Tunisie : Argot piquant au menu de Facebook et Twitter

 

Calomnies, locutions lubriques, mensonges, éloges et sottises de tout genre prolifèrent sur le web social. Les statuts et tweets en disent long sur l’état des lieux du «débat politique» en Tunisie. Deuxième partie d’une plongée dans l’oja linguistique post-révolutionnaire !

argot-facebook-tunisie-3101Voilà que des «bourgeois» endossent le costume de polichinelle, en affectant un langage populaire, en agissant de façon «chaabiya». Mais l’occasion est aussi très belle, pour que certains ne profitent pas de la situation pour induire en erreur ceux qu’ils ont intérêt à tromper. Ce n’est pas un hasard, que le mot «popularité», dans le sens qu’on lui connait aujourd’hui, est né avec la Révolution française. Il entend traduire une forme d’enthousiasme bruyant et passager de la masse, qui, à force d’ordonner dans les affaires de l’Etat, nous plonge dans l’ochlocratie*.

Ainsi se multiplient les nouvelles figures et les nouveaux mots. Zappons les expressions vulgaires, les injures, très présentes sur les réseaux sociaux et les blogs. Du français au dialecte tunisien, en passant par l’arabe littéraire, on est dans le pur produit tunisien, riche d’emprunts et de procédés ironiques : voulant éprouver le plaisir de la variété et du piquant des mots, apparus dans des tableaux inédits provoqués par des rumeurs, on trouve des traces écrites de tous les genres à la mode: calomnies, locutions lubriques, mensonges, éloges et sottises de tout genre.
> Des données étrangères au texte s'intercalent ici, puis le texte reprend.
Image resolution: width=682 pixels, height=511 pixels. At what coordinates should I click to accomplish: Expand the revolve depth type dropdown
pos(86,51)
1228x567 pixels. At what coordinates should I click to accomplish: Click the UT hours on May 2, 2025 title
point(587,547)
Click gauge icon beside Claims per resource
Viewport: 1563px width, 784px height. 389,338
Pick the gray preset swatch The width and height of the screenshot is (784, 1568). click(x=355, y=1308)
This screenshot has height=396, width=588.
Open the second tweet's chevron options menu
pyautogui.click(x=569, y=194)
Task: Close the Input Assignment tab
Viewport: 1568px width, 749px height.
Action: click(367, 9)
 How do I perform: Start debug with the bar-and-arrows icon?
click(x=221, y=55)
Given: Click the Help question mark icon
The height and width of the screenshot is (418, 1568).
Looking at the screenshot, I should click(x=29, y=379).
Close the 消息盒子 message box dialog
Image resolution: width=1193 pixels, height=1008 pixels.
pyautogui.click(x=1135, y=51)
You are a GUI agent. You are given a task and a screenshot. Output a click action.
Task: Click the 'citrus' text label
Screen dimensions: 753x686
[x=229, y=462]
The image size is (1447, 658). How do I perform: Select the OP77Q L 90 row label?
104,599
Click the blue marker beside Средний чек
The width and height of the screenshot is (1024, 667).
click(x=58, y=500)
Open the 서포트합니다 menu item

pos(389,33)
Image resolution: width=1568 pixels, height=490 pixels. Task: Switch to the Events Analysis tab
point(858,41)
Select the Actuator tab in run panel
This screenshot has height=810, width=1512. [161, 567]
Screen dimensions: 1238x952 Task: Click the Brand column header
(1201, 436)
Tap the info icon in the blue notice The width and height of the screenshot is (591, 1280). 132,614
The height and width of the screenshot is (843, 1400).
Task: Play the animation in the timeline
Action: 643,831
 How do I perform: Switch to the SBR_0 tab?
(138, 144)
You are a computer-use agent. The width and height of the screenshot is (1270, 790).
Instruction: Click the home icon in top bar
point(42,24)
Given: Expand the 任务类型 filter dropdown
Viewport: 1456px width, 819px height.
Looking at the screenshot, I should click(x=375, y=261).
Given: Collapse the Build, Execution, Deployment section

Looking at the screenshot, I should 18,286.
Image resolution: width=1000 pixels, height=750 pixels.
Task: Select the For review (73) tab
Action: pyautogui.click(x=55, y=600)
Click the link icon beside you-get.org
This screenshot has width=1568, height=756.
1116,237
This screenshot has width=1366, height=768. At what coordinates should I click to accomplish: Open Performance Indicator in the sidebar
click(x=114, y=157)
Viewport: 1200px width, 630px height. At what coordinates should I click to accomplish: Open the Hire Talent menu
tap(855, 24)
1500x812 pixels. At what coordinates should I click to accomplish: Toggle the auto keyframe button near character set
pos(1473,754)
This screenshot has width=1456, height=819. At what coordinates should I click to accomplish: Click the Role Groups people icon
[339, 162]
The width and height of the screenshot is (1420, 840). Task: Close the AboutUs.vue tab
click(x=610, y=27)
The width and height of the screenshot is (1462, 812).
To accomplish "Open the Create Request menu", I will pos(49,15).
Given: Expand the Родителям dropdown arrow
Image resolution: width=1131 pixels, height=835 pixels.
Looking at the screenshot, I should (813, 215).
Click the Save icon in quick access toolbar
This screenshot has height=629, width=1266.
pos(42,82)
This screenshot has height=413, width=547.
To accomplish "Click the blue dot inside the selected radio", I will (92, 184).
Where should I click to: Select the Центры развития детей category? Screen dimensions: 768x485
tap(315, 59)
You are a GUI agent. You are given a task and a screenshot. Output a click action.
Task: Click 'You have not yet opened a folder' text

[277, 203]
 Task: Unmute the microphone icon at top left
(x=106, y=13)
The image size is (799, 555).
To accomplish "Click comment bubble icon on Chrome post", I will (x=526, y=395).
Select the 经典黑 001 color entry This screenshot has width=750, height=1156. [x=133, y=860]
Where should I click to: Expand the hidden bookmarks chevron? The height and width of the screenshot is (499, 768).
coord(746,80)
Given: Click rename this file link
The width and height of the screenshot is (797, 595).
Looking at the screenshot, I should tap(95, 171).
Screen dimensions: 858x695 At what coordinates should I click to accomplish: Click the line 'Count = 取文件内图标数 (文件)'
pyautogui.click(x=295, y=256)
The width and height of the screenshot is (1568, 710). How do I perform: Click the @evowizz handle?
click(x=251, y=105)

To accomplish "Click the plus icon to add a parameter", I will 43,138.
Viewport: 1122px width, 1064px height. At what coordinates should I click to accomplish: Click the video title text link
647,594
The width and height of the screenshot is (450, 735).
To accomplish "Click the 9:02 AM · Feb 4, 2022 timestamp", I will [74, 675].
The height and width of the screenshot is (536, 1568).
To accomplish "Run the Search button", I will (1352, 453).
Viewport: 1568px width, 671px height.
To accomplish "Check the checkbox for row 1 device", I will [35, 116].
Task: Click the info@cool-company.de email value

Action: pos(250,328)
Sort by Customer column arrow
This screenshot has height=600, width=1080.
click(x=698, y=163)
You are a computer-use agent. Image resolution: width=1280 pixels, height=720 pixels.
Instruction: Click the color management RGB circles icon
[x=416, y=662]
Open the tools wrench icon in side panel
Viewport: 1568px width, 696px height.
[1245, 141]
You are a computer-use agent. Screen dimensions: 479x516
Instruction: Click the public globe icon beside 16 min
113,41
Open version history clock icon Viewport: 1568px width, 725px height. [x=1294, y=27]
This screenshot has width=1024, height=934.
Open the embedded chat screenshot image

En bon héritier de la joie de vivre tunisienne, la gravité se plait à s’inventer un nouveau langage. On connait par cœur désormais les mots, liberté, dégage, sniper, dignité… on peut entendre sur les pavés et lire dans les réseaux sociaux, les propos des démagogues tournant autour des Droits de l’Homme. Les égos, leurs quotidiens, sous forme de statuts et de tweets sont également décryptés. Il suffit d’une rumeur, d’une annonce qui rappelle Ben Ali et le RCD pour que ces mots fassent pâlir tous les visages et rugir les voix. Chacun parle et opine dans le tumulte, créé par les colporteurs virtuels et réels, le patriotisme s’engage mais s’égare !

On gardera le souvenir, de notre retour sur Tunis en janvier 2011, cœur de la Révolution de la liberté et notamment celle de l’expression, non pas que le peuple se soit emparé des Droits de l’Homme, mais des droits du Carnaval. Il est clair que depuis le 14 janvier 2011 au soir, nous avons été témoins des pleurs, et des vrais sourires, de l’hypocrisie aussi, des rumeurs les plus fantaisistes et des actes de solidarité les plus spectaculaires au sens premier du terme, les rapacités et les guerres intestines des clans. Rappelez-vous Jerad, Ghannouchi et les autres, les nains de Ben Ali. Un carnaval ininterrompu régnait. Une allure de tragi-comédie absurde que certains se sont appropriés sournoisement. Un alphabet nouveau pour servir à l’intelligence des apôtres de Ben Ali : vraiment démocrate ? Patriote ? Ou rien de tout cela. Ces vrais démocrates sans masques se trouvent-ils parmi le peuple de la classe populaire longtemps occupant le rôle de marionnettes dans le gentil monde si parfait de Ben Ali? Bref, il apparaît à l’imagination que patriote veut dire citoyen populaire, et démocrate, citoyen de la classe aisée, puisqu’on examine la réalité sous un autre angle. Ce n’est plus maintenant qu’une affaire de mots : on donne à chaque nom le sens qu’on veut y donner, tout dépend du masque qu’on veut porter. Apres tout, derrière son loup, chacun fait et dit ce qui lui plait.

 

Haifa Kadhi

*C’est une forme de gouvernement dans lequel la masse a tous les pouvoirs et peut imposer tous ses désirs.